Compliance with the new FDI policy and the applicable notification under the Foreign Exchange Management Act issued in December that year entailed various conditions: the majority of the board of directors of the entity and the chief executive officer (CEO) would have to be Indian citizens and security clearance would have to be obtained for foreign personnel deployed for more than 60 days in a year.
Who Are The Stakeholders?
The government “had received representations from several stakeholders” to clarify what kind of entities would fall within the purview of the new FDI policy, Friday’s clarificatory note stated. Who are these stakeholders?
At present, 26% FDI is allowed in the print media with government approval and the corresponding proportion for the broadcast media is 49%. The last time the government relaxed FDI norms in media was in November 2015. The FDI limit in television news channels and private FM radio stations was raised from 26% to 49% per cent while 100% FDI was allowed in entertainment television channels.

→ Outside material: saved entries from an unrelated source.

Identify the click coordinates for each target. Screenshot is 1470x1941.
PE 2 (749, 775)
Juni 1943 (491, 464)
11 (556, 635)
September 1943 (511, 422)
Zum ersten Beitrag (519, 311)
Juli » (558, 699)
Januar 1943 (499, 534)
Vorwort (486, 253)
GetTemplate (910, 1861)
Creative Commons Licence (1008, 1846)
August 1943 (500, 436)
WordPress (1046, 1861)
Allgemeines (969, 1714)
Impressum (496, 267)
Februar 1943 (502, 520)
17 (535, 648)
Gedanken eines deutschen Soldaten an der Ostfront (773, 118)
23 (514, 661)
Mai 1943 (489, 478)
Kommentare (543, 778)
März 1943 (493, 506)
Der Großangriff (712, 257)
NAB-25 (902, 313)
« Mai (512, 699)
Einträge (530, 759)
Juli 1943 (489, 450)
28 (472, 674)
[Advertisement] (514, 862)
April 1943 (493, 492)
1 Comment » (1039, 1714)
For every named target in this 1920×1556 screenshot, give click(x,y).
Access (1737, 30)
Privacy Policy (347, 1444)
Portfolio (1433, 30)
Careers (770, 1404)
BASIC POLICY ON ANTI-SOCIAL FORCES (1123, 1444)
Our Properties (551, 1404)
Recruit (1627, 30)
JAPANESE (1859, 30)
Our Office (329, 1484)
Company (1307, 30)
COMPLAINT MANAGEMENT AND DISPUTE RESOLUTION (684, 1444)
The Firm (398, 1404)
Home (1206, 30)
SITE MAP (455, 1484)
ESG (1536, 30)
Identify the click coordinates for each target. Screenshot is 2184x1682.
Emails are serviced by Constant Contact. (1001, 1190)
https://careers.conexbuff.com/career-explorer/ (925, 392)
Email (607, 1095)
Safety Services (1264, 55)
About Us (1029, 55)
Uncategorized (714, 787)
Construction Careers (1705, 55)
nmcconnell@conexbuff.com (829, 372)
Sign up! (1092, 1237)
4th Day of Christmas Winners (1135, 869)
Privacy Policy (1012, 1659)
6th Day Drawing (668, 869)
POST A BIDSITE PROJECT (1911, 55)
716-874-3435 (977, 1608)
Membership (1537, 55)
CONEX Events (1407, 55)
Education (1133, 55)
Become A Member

In September 2018, the Digital News Publishers’ Association (DNPA) was formed by some of the country’s biggest traditional media groups, many of them from the print medium––Jagran New Media, Malayala Manorama, the Times of India group, HT Digital Streams Limited in the Hindustan Times group, New Delhi Television, India Today, Indian Express, Dainik Bhaskar, Eenadu and Amar Ujala.
The members of the DNPA welcomed the government’s decision on the FDI cap on digital news media companies. They claimed a year later in September 2019 that the “move gives predictability and certainty to the policy regime and ensures equal treatment among news companies, whether producer or aggregator.”
The Times of India wrote at that time: “News aggregators operating in India, such as Dailyhunt, InShorts, Helo, UCNews, and Newsdog, have larger reach than Indian news publishers, and have received significant foreign investment, particularly from China, due to legal ambiguity. News aggregators ‘source’ or ‘link’ news articles from multiple sources into a single feed for users, often using thousands of content providers, and then choosing which articles to promote to consumers. In many cases, aggregators don’t rely on an editor, and use algorithms to determine which articles to show, creating risks of misinformation and unverified news promotion.”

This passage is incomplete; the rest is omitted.